**Task brief**
Give again the items beginning at the line that has "Click the 量子位 watermark text" and stopping after the line that has "The height and width of the screenshot is (570, 517).", reproducing them word for word.
+++++
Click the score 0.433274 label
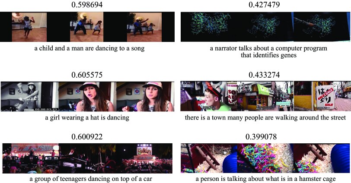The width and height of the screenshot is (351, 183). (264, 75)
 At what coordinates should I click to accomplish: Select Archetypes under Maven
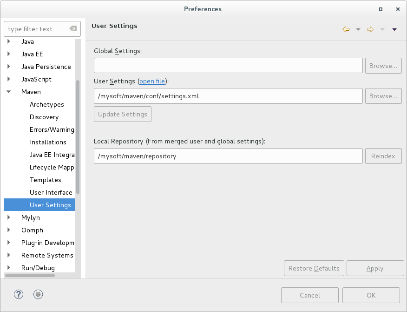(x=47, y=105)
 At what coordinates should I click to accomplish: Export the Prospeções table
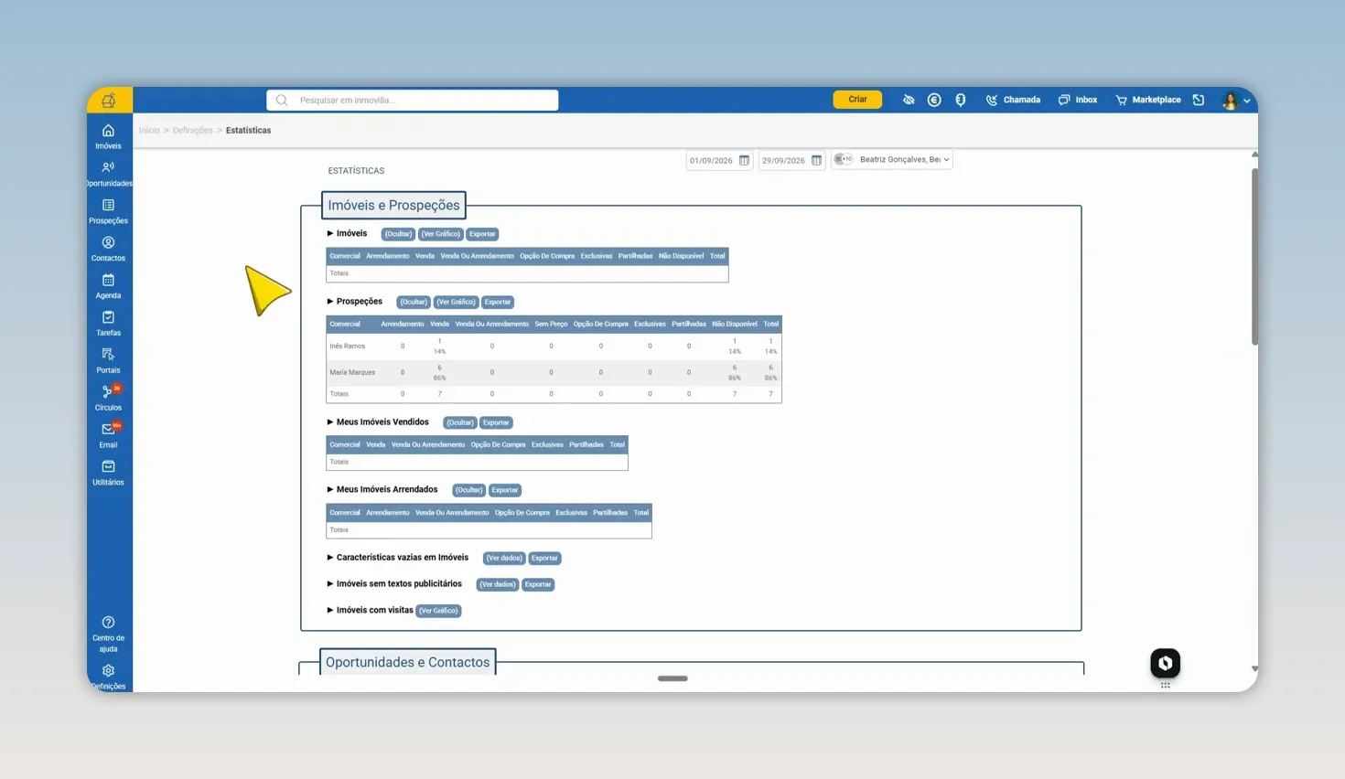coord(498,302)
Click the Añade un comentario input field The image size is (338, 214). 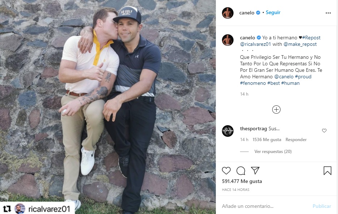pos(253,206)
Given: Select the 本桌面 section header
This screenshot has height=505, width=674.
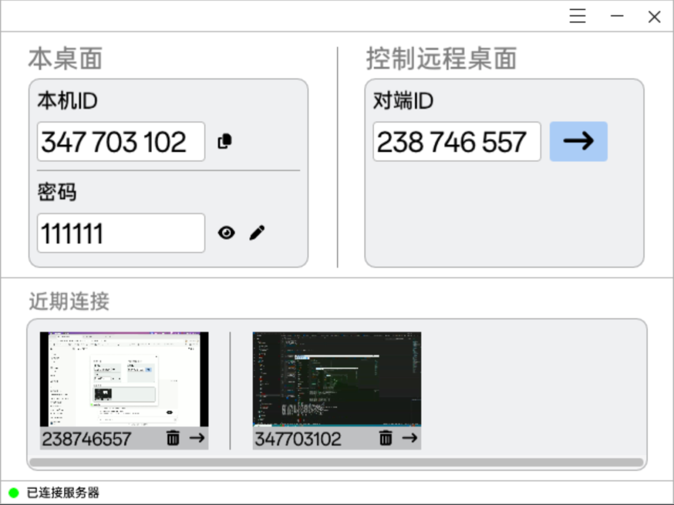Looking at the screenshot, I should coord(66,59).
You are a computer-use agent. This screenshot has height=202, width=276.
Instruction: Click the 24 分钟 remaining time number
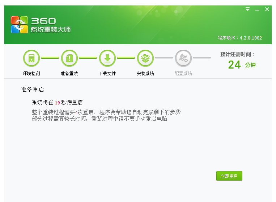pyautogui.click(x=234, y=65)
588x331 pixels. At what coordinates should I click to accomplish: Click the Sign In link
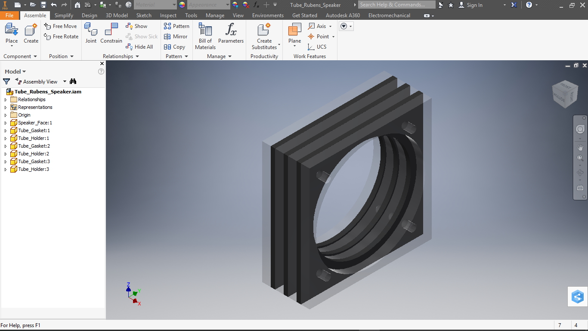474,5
+++++
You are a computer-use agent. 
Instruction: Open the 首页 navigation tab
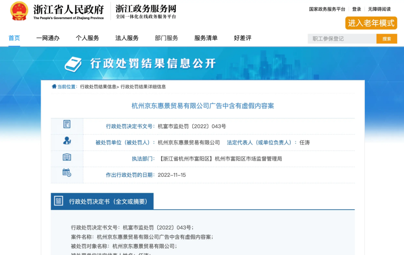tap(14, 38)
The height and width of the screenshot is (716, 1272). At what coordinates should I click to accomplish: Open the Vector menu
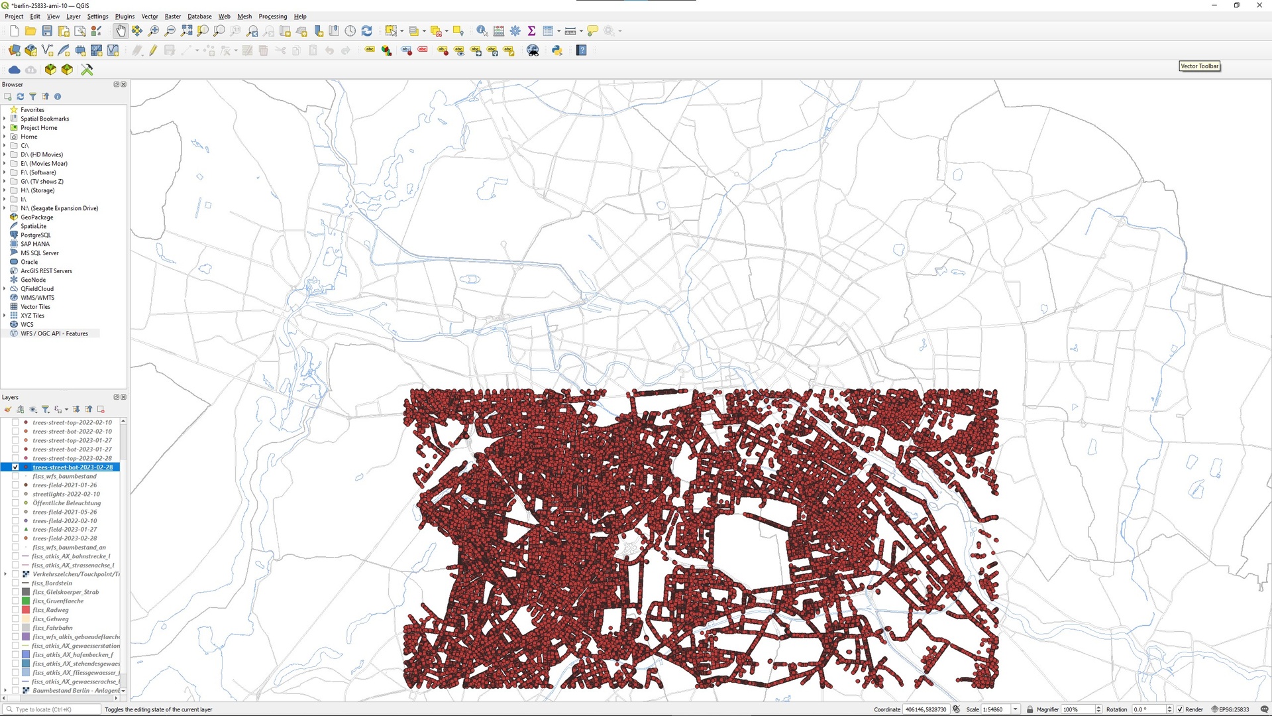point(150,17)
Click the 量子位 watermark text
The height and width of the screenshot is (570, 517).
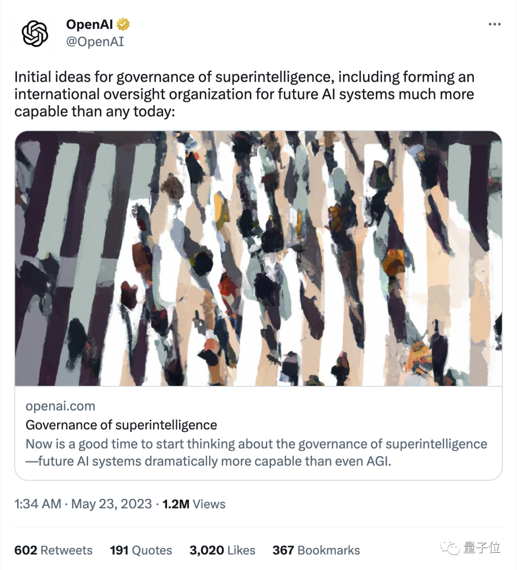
+++++
**Result**
Click the 量子位 watermark text
The height and width of the screenshot is (570, 517).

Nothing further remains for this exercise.